> [What you are asked to do]:
Transcribe exactly the line that contains "The image size is (1159, 729)." and every line below it in the listing, through the last, and no other lines.

> [Supplied data]:
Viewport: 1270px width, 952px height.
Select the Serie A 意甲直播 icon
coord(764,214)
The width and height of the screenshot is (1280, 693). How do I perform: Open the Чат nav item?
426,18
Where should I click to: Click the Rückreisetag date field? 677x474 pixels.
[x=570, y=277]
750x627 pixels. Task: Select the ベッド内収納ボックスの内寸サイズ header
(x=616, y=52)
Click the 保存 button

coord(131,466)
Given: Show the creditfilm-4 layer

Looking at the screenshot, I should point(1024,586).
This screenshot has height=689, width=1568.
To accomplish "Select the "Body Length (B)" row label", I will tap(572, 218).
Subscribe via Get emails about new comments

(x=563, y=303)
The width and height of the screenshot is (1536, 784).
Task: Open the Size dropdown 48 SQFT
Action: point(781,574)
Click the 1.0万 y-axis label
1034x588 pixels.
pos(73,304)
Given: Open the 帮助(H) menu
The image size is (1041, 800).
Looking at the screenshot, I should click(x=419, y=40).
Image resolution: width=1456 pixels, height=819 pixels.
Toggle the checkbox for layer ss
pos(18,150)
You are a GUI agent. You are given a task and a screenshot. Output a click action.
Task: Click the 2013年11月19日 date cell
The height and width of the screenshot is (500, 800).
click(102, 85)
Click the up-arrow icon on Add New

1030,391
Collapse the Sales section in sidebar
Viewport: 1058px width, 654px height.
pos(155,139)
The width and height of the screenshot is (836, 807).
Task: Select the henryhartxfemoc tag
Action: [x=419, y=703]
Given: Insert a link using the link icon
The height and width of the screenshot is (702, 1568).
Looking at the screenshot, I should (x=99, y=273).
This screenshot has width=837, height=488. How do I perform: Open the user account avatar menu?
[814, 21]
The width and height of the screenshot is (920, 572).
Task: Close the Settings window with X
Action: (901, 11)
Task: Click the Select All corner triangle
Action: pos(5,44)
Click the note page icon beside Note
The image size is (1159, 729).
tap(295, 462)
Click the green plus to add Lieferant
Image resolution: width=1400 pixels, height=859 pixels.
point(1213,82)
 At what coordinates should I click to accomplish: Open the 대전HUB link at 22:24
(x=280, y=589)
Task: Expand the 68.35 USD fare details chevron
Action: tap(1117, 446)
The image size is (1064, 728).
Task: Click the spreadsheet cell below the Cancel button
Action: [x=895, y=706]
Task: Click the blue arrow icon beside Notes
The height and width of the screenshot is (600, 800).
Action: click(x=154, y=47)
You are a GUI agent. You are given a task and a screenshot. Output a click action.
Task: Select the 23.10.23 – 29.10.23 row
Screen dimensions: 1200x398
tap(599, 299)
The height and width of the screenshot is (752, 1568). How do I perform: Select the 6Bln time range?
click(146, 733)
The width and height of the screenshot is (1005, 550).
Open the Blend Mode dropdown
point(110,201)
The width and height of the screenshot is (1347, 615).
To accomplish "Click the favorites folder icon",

> [Answer below]:
The image size is (1159, 729).
tap(295, 462)
Click the green plus to add Lieferant
Image resolution: width=1400 pixels, height=859 pixels.
point(1213,82)
 At what coordinates should I click to accomplish: Open the 대전HUB link at 22:24
(x=280, y=589)
Task: Expand the 68.35 USD fare details chevron
Action: tap(1117, 446)
The image size is (1064, 728).
Task: Click the spreadsheet cell below the Cancel button
Action: [x=895, y=706]
Task: Click the blue arrow icon beside Notes
The height and width of the screenshot is (600, 800).
Action: click(x=154, y=47)
You are a GUI agent. You are given a task and a screenshot. Output a click action.
Task: Select the 23.10.23 – 29.10.23 row
Screen dimensions: 1200x398
tap(599, 299)
The height and width of the screenshot is (752, 1568). How do I perform: Select the 6Bln time range?
click(146, 733)
The width and height of the screenshot is (1005, 550).
Open the Blend Mode dropdown
point(110,201)
The width and height of the screenshot is (1347, 615).
To accomplish "Click the favorites folder icon",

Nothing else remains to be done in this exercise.